Clearside Biomedical Shares Soar On Encouraging Safety Profile For Injectable Axitinib In Wet AMD Patients

Clearside Biomedical Inc CLSD has announced positive safety results from Cohort 1 (n=6) of OASIS Phase 1/2a trial of CLS-AX (axitinib injectable suspension) for neovascular age-related macular degeneration (wet AMD).
The primary endpoints were achieved, as the initial lowest planned dose of 0.03 mg CLS-AX was well-tolerated with no serious adverse events, drug-related treatment-emergent adverse events observed.
There were no signs of inflammation, no vasculitis, no intraocular pressure safety signals, no dispersion of drug into the vitreous, or any other drug-related adverse events observed in any of the patients.
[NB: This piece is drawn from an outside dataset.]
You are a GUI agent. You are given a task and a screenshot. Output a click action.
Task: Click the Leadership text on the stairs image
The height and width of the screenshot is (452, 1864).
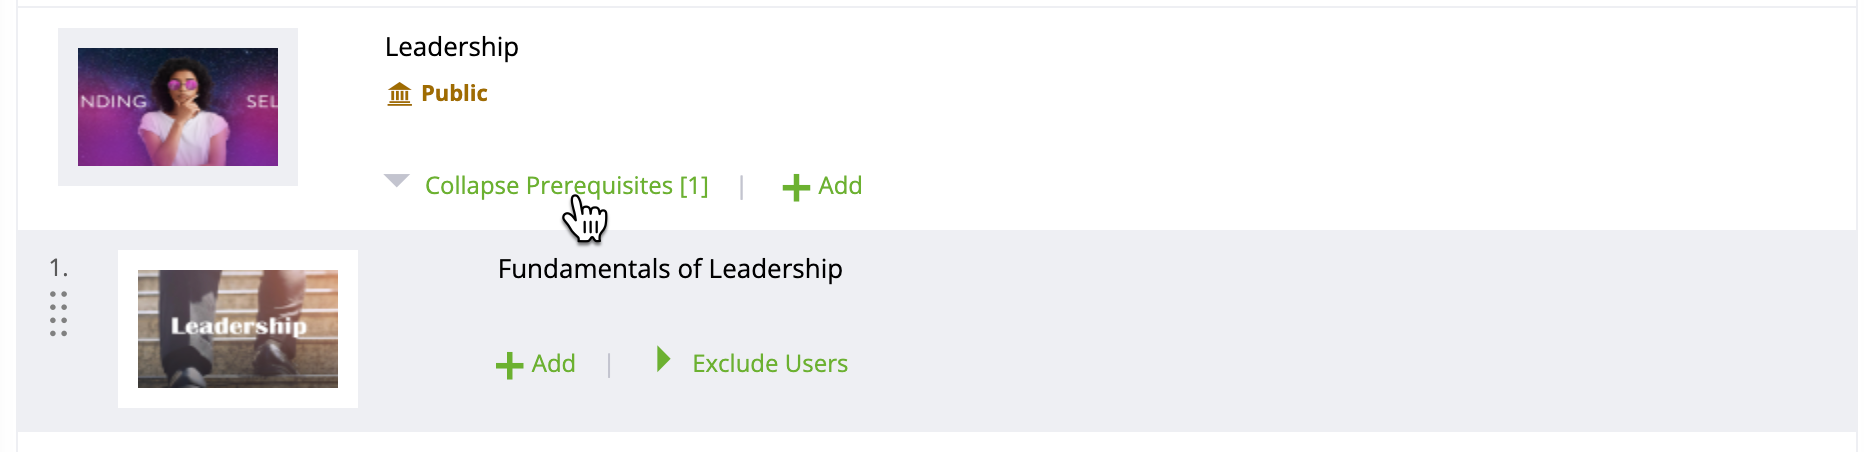tap(238, 326)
One month after receiving CLS-AX, five of six patients exhibited improvement in BCVA, each gaining four or more letters, with the mean ETDRS BCVA score of all patients increasing by +4.7 letters.
In Cohort 1, no patients required additional treatment with Regeneron Pharmaceuticals Inc's REGN Eylea (aflibercept) at the one-month visit after CLS-AX.
Two patients went three months after CLS-AX without additional treatment with aflibercept, and BCVA improved by 5 and 7 ETDRS letters for these patients.
Four patients received additional treatment with aflibercept at the two-month visit after CLS-AX.
The trial will advance to Cohort 2, with patient screening for a dose of 0.1 mg to start in June, with completion expected by the end of the year.
Price Action: CLSD shares are up 56.3% at $4.72 during the premarket session on the last check Tuesday.